He asked for OPINIONS.... that was mine, you don't have to like it... I said not a word about your comments...

Your being argumentative and questioning everyone that disagrees or has had issues with it doesn't make you any more right, and isn't going to find you any new friends.

You clearly like making money for racing, good for you.


----------



## NTxSlotCars (May 27, 2008)

I would like to make a six figure living out of racing slot cars, the way just hasn't been discovered yet. When I find it, I'll let you know. All these percentages confuse me though, what percent goes to the Teamsters?

Donald Tyco Trump


----------



## blubyu (May 4, 2008)

I'm clearly not getting Rich Racing slotcars it's just a Hobby. Win some lose some....


----------



## TX Street Racer (May 8, 2004)

Would I like to make some money racing slots?? sure, I guess so....BUT, if I were to win a race I'd most likely be more excited about winning a plaque or award to keep forever in my hobby room----OR some track cash to use towards more parts or cars.
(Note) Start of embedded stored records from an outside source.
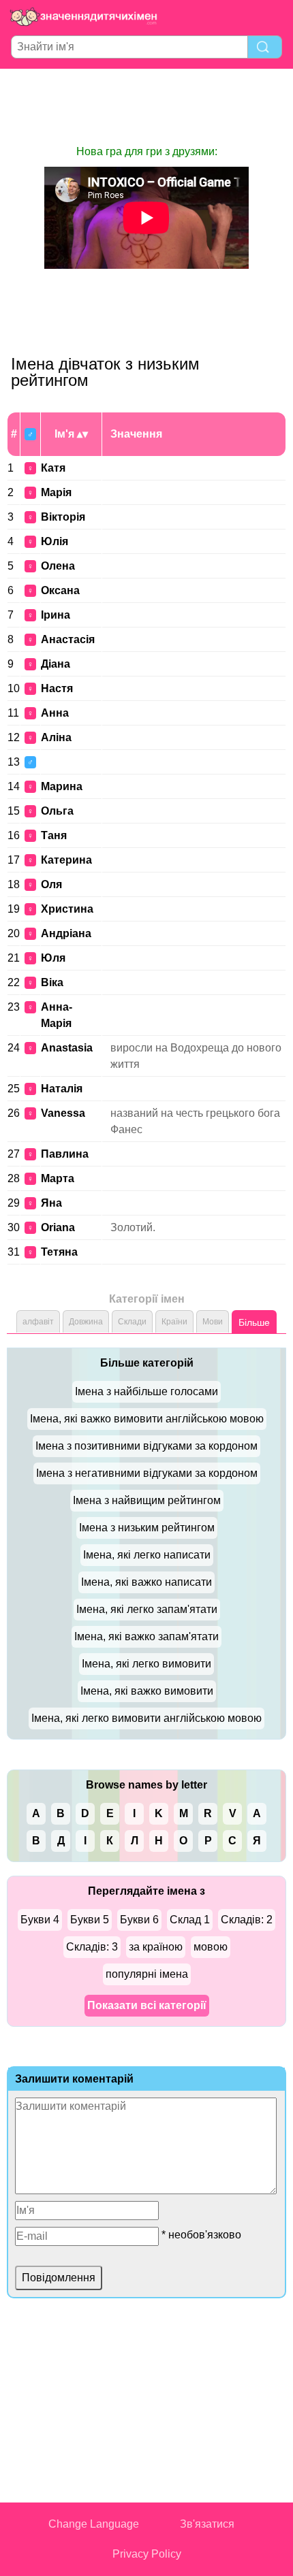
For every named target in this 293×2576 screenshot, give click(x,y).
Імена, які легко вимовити (146, 1663)
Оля (51, 884)
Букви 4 (39, 1919)
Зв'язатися (207, 2524)
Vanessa (63, 1113)
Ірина (55, 615)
I would rather see a local track thrive and survive for the longterm, then a handfull of people raking in $10-$20 a week each for just showing up to race.

If I had 2-3 people that kept winning I'd work my arse off to beat them. Probably just working on one's driving skills is what was needed to beat those that keep winning-----car setup is important too :thumbsup:


----------



## tjettim (Nov 29, 2005)

A draw system for race prizes is a must.The race winners
will keep coming back if you have a point system and
year end trophies anyway.


----------



## Sundance (May 5, 2003)

I raced a raceway ( 1/24th cars) for cash for a number of years. During that time I saw two things happen. Race winner came down to cubic dollars and the racing became very bloodthristy to the point of fist fights. That's when I got out. I was there to have a good time and race, not to be purposly taken out. I myself ran a HO race program for a local shop. We used the tickets good for items in the shop. That worked ok but you still had the same set of guys winning. As for people not trying hard enough some people just dont have that little extra skill or the time to work on thier cars. We had a number of racers who didn't have home tracks to test or practice on. It showed. Lot of the top racers would build cars and give them away trying to help the racers that didn't have the skills or the track. We were as high as 20 racers and have dwindle to about 5 core racers. I just as soon race for bragging rights as anything. It keeps it fun and doesn't invite the cheaters in. And thats what I have to say. Tim :wave::woohoo:


----------



## AfxToo (Aug 29, 2003)

> I just as soon race for bragging rights as anything.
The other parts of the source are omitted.